Records for the exercise =
┌──
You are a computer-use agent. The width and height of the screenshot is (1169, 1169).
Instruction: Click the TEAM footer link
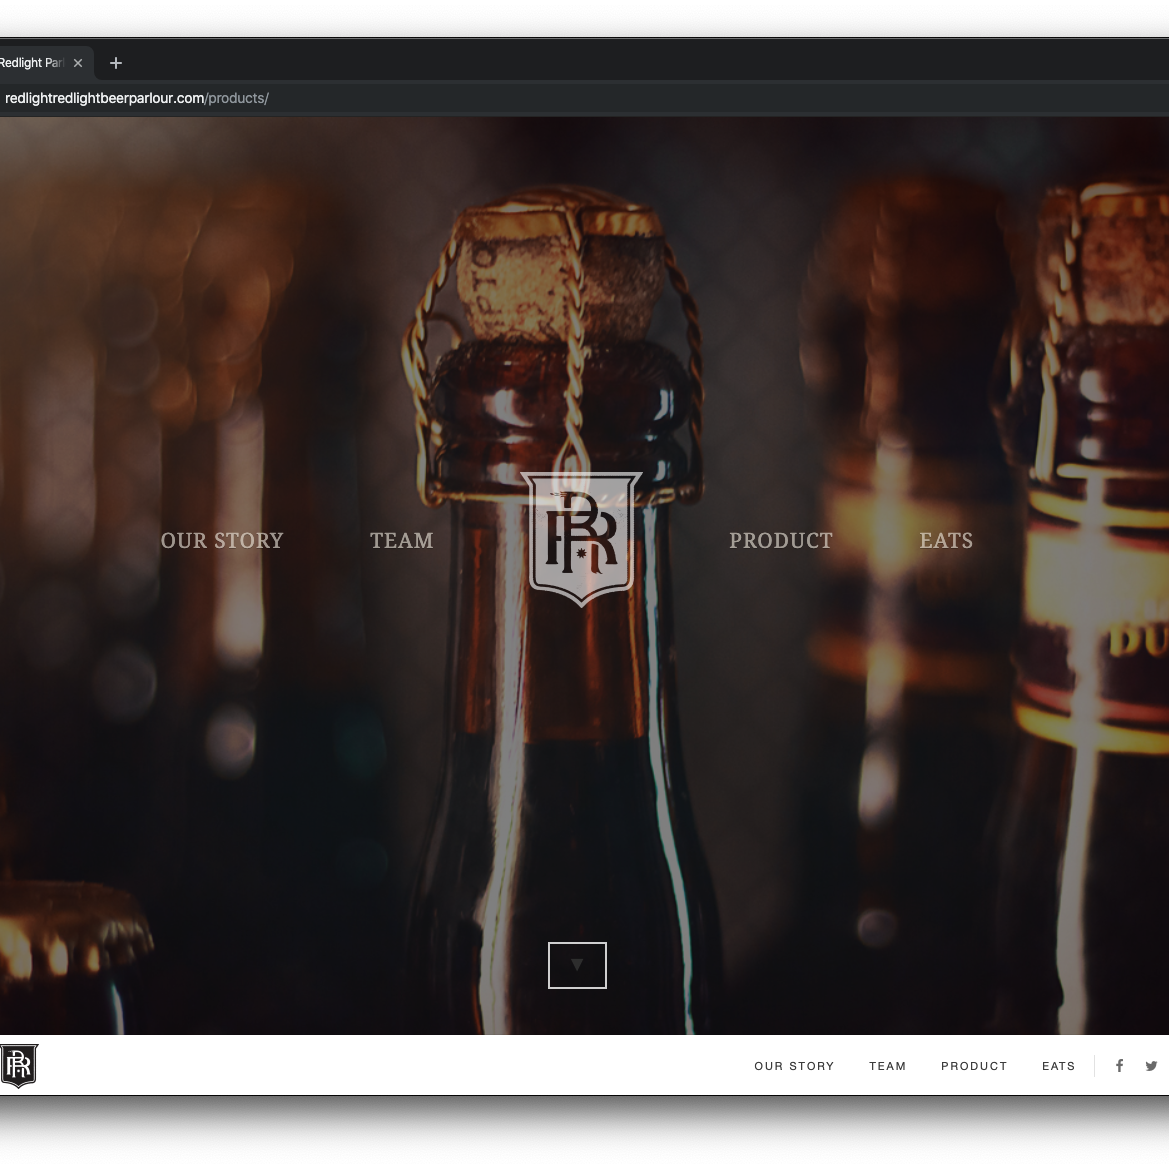click(x=888, y=1066)
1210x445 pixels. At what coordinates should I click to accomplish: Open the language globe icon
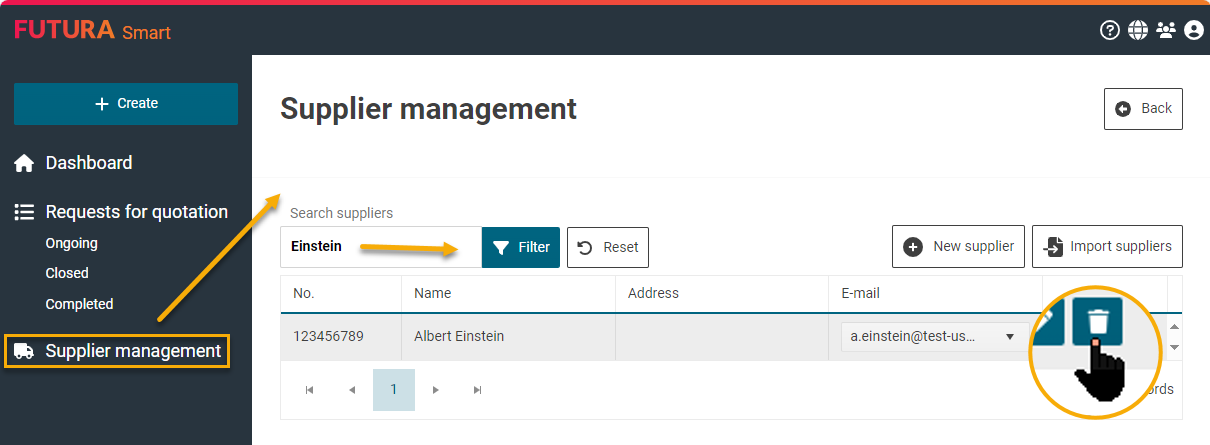point(1137,31)
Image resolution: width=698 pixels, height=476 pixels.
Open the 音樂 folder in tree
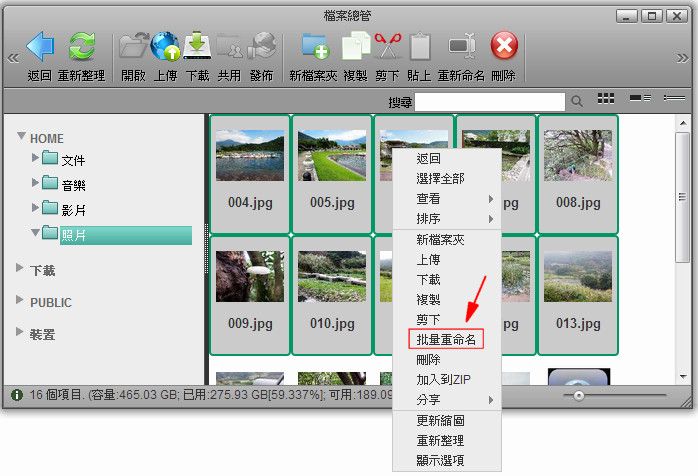[x=73, y=185]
└──
To do =
Nothing in the records should be changed in the copy, but the pictures must be left out.

Exercise result =
You are a computer-use agent. The width and height of the screenshot is (1169, 1169).
Instruction: Click the TEAM footer link
click(x=888, y=1066)
1210x445 pixels. At what coordinates should I click to accomplish: Open the language globe icon
point(1137,31)
Image resolution: width=698 pixels, height=476 pixels.
Open the 音樂 folder in tree
[x=73, y=185]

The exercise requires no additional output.